There were other groups with a different ideological tone, but whose vote was lower. And, in a somewhat unusual decision, the electoral law allowed the association of independents on instrumental lists without the need for a technical break. This decision had a strong impact on the results.
The elections went off without major clashes. In general terms, the big loser has been the traditional party system that has ruled Chile since the democratic transition.
The government played very badly, almost as bad as the old Concert, which came in fourth place, overtaken by Vamos por Chile (government coalition), Lista del Pueblo (independent candidates) and Abruebo Dignidad (Partido Comunista e Frente Wide).
The big winners of the day were the independents – basically a medley of failed leaders, personalists, frustrated and deeply rooted locally – and the opposition of the party furthest from the government, where the Democratic Revolution was held (Frente Amplio) , directed by Giorgio Jackson. former leader of the university student movement from 2011.
Although the Constituent Assembly’s rules of procedure are drawn up by the convention itself, it was agreed in the inter-party agreement that the final draft would be approved by two-thirds of the convention’s members. Since no group has succeeded in securing a third, 52 members, no one will be able to unilaterally veto any decision being processed. But just as no one can veto, it will be difficult for everyone to negotiate with a two-thirds majority.
The path to a new constitution seems fraught with dangers, some of which are determined by democracy itself. On the one hand, there is a very strong demand for transparency and openness which would suggest that the negotiation process will be open and seen by the citizens. In this scenario, the members of the convention are encouraged to maintain purist positions in the negotiation and not to “compromise” the constitutional articles.

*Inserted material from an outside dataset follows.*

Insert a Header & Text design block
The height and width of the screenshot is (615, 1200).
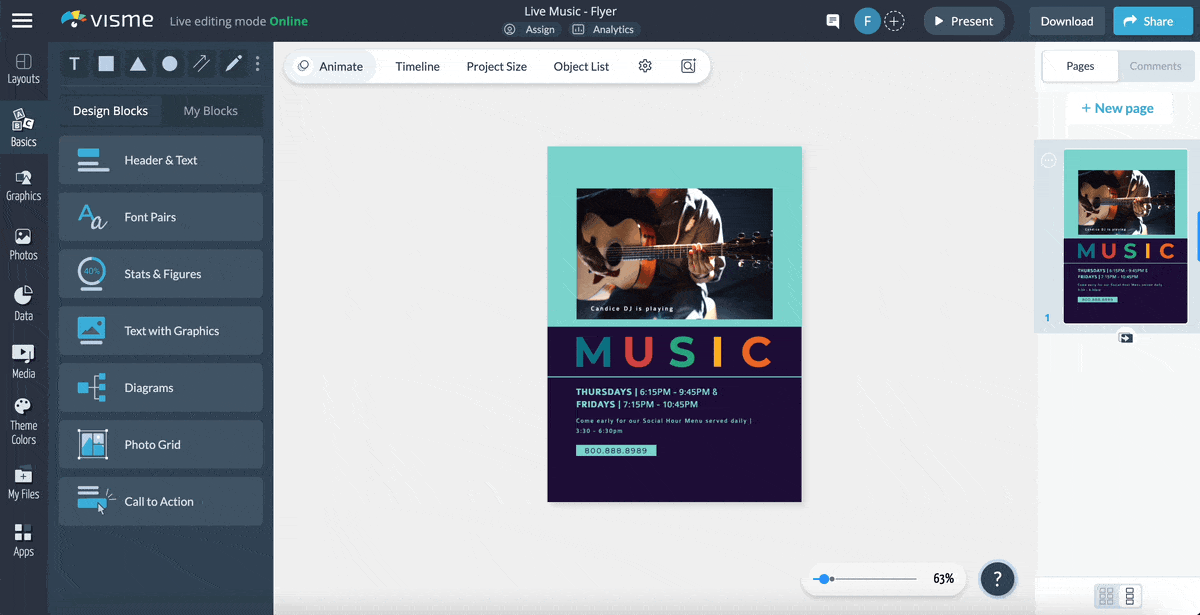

On the other hand, because of the number of elections that will be held between this plebiscite and the “exit” plebiscite. During this year, the Chileans will also vote in a second round of elections for regional governors, national primaries, general elections (for the Congress and the Executive) and finally a possible second round for the presidential elections. It is naive to expect that the convention and the other elections will not become contaminated. Each of these elections has the opportunity to raise new conflicts and open new debates that could undermine support for the process of creating a new constitution.
While there is a huge presence of new faces – so much so that even TV stations did not have photos of some of them when the results were released – the political inexperience of convention delegates , so attractive now to a country hungry for change, can become a problem.
These newcomers may be tempted to draft a maximalist document or inadvertently make mistakes that could be exploited by more experienced constituent politicians and more cohesive interest groups.
Another major source of uncertainty is that the exit referendum must be ratified by compulsory vote. The fact that the turnout in Chile has fluctuated around 50% since 2012 – and therefore half of ordinary citizens who consistently choose not to vote will be forced to do so – makes the outcome even more unpredictable.
In short, if on the one hand there is a feeling of recklessness in the process – a kind of leap into the void – there is also a feeling of necessary oxygenation and moderate optimism.